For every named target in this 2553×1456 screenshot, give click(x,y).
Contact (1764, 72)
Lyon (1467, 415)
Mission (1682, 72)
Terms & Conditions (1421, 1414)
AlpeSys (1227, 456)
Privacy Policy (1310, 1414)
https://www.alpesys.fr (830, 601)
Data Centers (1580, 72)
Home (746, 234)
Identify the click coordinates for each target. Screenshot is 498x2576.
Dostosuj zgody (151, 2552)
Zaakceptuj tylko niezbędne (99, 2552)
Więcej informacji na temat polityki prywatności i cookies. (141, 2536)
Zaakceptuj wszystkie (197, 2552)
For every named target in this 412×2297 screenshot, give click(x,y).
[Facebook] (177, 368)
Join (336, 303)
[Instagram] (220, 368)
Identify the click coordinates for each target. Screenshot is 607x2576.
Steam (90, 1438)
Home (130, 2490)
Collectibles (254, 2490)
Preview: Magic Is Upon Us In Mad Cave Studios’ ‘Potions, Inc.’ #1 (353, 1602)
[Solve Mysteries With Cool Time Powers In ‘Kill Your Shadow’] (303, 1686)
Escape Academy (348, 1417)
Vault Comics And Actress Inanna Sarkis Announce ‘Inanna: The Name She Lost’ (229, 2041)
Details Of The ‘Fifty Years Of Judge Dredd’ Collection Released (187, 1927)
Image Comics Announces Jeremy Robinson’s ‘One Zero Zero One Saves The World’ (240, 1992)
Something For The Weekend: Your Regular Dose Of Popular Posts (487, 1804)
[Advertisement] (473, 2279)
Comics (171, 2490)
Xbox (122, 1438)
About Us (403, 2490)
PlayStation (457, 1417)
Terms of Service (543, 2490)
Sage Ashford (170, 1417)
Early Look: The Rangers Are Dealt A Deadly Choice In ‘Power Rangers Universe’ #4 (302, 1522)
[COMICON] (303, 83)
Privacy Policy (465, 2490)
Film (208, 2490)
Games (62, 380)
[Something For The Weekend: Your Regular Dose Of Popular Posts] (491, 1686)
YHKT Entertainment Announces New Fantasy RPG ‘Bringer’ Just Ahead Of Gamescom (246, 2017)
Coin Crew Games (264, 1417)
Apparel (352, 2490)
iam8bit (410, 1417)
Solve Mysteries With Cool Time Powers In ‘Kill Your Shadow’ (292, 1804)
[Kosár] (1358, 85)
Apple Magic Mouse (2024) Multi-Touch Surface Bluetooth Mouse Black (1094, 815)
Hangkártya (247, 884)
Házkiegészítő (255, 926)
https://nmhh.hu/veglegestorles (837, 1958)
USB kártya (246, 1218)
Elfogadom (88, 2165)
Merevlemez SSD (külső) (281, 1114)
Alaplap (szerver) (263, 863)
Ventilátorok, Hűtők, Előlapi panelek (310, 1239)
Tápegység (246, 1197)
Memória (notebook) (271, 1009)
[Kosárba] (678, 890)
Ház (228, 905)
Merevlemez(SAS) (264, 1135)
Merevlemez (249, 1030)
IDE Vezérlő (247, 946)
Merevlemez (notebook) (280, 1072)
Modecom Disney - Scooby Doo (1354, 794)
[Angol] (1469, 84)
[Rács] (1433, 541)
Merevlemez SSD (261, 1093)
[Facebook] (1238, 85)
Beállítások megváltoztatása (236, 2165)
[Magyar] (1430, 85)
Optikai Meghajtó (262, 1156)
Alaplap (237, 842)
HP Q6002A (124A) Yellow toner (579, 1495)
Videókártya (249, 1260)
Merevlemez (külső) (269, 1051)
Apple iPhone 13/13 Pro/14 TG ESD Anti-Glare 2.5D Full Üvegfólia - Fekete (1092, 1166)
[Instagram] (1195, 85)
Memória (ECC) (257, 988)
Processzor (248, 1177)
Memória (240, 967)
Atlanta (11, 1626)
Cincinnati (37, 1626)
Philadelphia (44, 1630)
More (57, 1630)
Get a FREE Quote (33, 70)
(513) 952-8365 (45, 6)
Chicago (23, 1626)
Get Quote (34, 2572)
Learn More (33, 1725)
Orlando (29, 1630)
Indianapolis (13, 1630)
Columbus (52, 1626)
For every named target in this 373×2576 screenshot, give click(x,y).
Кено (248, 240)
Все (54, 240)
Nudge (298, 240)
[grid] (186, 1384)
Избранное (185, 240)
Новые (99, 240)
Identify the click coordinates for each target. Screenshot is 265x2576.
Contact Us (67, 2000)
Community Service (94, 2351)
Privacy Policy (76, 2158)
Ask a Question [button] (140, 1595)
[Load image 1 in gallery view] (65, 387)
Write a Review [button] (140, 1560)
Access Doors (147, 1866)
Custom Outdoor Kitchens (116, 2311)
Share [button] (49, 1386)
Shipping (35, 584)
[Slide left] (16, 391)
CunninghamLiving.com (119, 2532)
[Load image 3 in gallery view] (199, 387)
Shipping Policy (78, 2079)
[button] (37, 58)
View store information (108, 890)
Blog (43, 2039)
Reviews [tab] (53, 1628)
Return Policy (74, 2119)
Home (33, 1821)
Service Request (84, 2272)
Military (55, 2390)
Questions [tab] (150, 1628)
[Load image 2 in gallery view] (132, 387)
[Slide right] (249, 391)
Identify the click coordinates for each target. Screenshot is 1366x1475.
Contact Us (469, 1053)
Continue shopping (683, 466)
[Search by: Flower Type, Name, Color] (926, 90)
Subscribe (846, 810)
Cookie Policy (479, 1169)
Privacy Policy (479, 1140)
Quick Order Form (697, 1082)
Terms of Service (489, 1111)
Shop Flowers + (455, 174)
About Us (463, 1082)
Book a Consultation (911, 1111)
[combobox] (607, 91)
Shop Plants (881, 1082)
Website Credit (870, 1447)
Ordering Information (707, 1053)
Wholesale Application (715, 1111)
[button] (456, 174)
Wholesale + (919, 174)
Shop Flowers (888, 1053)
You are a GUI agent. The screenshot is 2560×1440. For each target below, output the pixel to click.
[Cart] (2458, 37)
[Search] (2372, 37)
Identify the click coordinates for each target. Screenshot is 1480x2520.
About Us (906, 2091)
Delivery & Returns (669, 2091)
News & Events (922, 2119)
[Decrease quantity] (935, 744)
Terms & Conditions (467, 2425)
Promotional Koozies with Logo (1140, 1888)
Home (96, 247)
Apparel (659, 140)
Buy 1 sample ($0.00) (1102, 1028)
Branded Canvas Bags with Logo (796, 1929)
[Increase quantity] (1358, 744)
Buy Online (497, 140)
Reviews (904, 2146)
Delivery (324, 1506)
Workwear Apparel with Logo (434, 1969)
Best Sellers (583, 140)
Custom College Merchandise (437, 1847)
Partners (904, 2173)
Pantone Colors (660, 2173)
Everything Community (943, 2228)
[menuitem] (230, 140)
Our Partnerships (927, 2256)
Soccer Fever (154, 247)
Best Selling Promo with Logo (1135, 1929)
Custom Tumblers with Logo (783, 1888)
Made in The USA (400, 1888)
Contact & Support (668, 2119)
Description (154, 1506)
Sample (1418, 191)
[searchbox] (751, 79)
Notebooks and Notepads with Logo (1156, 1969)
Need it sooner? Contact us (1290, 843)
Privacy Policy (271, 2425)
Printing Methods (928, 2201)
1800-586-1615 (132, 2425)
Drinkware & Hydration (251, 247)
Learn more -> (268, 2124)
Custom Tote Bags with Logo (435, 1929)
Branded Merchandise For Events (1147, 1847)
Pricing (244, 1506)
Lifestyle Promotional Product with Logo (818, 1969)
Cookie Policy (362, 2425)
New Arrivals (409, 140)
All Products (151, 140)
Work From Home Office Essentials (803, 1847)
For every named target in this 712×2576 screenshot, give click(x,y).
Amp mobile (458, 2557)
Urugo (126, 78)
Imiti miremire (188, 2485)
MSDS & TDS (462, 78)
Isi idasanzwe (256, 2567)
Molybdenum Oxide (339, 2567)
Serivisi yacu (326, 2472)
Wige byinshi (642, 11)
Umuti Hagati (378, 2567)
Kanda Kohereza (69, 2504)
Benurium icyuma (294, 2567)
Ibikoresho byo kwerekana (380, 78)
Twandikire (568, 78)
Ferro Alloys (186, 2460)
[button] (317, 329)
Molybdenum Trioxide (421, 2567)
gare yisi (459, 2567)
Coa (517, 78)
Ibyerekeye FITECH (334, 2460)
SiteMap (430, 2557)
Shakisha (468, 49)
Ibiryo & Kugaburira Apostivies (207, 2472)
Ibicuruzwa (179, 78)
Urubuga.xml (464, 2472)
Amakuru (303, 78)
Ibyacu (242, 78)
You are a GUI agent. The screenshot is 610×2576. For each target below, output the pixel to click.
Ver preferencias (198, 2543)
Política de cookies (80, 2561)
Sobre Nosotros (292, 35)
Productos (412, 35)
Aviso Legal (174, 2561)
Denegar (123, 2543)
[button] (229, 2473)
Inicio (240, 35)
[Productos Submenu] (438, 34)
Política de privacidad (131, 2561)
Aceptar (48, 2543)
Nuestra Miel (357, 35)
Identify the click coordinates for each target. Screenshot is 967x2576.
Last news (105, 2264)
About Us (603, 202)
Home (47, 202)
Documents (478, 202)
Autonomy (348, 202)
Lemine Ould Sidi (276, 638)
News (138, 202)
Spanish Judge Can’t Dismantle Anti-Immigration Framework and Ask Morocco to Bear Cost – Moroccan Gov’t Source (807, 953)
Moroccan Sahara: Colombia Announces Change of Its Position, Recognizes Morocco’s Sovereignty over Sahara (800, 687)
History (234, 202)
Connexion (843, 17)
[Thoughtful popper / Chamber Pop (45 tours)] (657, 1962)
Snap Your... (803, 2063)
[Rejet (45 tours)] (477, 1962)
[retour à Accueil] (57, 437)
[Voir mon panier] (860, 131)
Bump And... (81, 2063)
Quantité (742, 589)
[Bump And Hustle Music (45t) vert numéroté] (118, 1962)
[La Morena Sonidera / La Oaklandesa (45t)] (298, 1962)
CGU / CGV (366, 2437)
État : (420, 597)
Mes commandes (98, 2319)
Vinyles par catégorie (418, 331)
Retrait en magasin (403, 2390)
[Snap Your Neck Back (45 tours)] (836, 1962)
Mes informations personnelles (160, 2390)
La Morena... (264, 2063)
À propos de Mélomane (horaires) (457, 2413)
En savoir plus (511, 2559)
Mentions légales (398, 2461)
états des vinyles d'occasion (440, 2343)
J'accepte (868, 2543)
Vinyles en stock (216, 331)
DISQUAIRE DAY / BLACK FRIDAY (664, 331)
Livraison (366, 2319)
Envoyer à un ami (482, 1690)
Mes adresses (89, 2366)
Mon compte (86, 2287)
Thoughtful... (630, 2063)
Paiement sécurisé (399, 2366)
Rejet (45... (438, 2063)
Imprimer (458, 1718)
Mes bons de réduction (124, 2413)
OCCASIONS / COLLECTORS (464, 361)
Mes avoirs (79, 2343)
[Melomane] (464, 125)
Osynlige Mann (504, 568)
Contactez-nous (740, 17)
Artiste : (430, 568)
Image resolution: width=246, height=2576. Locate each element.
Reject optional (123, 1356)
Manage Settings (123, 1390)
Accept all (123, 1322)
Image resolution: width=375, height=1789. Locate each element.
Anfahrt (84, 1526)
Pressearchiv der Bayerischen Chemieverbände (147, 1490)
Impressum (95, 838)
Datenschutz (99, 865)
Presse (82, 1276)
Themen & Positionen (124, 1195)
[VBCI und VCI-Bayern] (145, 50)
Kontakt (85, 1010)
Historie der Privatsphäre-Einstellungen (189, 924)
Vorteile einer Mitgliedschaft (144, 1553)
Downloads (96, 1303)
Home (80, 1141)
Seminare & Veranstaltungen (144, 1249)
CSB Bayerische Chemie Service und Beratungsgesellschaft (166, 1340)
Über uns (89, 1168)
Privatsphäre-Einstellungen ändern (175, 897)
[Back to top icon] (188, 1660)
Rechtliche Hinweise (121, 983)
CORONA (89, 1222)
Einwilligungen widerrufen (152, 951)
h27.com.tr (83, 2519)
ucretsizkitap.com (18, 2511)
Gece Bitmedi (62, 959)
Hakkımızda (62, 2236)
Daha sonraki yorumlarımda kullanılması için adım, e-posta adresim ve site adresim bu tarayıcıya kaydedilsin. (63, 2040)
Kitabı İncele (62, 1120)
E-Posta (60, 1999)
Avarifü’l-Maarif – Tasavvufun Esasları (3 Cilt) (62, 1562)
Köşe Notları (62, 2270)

Problem description: Your answer should consist of the lines from the line with "Partners (904, 2173)" to the line with "Made in The USA (400, 1888)" above, repeated exactly, both ends included.

Written response:
Partners (904, 2173)
Pantone Colors (660, 2173)
Everything Community (943, 2228)
[menuitem] (230, 140)
Our Partnerships (927, 2256)
Soccer Fever (154, 247)
Best Selling Promo with Logo (1135, 1929)
Custom Tumblers with Logo (783, 1888)
Made in The USA (400, 1888)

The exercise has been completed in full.